Collaborative resilience building: Collaborating with infrastructure or non-infrastructure firms facing similar climate risks can enable investment in much-needed multi-asset protective measures such as flood barriers/levees or pooled access to cooling facilities and agents. The United Kingdom’s major High Speed 2 (HS2) railway, for example, plans to use collaborative working arrangements with local infrastructure operators along the railway’s network to ensure protection from a variety of interdependency-based climate risks: This will include risks of flooding, overheating and ICT or electricity failures from climate events.
Local Community Engagement
Identifying risks: Early engagement with relevant communities can reveal localized risks that are often challenging for firms to uncover without being privy to the local context.
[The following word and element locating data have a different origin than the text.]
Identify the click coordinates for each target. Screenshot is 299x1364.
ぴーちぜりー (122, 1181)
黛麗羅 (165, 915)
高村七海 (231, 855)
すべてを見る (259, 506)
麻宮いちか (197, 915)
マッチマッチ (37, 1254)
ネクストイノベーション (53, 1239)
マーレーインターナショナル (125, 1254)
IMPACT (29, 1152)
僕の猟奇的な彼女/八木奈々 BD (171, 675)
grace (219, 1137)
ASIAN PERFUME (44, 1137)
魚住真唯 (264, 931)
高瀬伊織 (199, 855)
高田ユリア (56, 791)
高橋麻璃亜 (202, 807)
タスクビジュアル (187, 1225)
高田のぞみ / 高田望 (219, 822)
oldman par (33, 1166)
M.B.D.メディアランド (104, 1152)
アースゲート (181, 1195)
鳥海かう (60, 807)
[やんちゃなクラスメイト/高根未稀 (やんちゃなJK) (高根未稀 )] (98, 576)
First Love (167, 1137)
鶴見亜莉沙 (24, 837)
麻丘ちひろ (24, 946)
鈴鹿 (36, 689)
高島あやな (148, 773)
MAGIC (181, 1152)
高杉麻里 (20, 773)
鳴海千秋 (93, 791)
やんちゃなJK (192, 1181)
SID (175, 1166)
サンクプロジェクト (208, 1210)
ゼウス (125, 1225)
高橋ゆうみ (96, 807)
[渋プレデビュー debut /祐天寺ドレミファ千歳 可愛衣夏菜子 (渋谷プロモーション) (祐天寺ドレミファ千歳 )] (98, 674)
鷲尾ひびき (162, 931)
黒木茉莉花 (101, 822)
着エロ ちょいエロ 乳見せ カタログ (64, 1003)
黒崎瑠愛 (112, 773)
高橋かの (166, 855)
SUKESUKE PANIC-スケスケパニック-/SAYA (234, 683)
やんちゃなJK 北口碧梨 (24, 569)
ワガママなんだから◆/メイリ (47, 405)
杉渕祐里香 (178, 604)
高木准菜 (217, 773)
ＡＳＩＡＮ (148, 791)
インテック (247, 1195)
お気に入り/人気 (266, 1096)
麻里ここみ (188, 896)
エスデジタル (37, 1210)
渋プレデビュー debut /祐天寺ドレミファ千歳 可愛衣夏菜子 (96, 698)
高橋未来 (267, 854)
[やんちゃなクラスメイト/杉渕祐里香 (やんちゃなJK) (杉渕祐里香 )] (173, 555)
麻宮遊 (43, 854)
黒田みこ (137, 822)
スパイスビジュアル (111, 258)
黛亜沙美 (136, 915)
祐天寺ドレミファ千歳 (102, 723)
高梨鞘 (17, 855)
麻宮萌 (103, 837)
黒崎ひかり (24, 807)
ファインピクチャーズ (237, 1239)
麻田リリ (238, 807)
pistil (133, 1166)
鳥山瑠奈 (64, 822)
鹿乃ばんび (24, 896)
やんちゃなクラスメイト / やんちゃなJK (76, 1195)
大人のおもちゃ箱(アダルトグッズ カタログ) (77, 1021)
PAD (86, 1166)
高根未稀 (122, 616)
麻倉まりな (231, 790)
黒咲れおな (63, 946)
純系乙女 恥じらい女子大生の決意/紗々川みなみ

Establishing communication channels with local communities can uncover specific climate risks that a new asset may exacerbate and can highlight subcommunities that may be disproportionately affected by the fallout (such as racial or low-income groups). This engagement can also provide an owner-operator insight into market trends that may be generated by the climate transition in a specific community. Changing preferences around energy consumption or transportation use can have significant impacts, ultimately on revenue and utilization, for example.
Collaborating on environmental protection: Engagement with local communities can additionally provide opportunities for infrastructure owners and operators to collaborate on initiatives to prevent environmental damage. In Australia, for example, water infrastructure managers and local aboriginal and other community organizations are working to improve the quality of wetlands by negotiating agreements for shared water use. Engaging with local NGOs and community groups with an interest in environmental preservation can also provide opportunities and expertise for investing in natural infrastructure development, such as mangrove management that can provide impactful forms of flood protection.
Establishing trust and attracting investment: Disclosure on climate risks is becoming a growing requirement for establishing the trust of investors. Climate risk disclosure can include scenario-based stress testing results, a written recognition of a variety of climate risks and commitments to adaptation or mitigation, or published disclosure forms from established standards such as those from Global Real Estate Sustainability Benchmark or the Task Force on Climate-Related Financial Disclosures. Proactively including this material in investor relations communications or in engagement documentation can prevent the shifting requirements for climate disclosure from eroding investor confidence or from alienating climate-risk minded investors.
Identifying the key stakeholders relevant to an infrastructure asset — that is, stakeholders that stand to either significantly benefit or be harmed by the asset’s construction and operation — and collaborating with those stakeholders will be a crucial method of building lasting climate resilience. This approach establishes a dynamic method of resilience-building: one that leverages changing perspectives from a diverse base of sources to help navigate the ever-evolving landscape of the climate challenge. Global Risks for Infrastructure: The Climate Challenge, a recent report from Marsh McLennan and the GIIA, explores particular applications of this approach as well as a broader framework of resilience-building that can aid infrastructure owners and operators in navigating this landscape.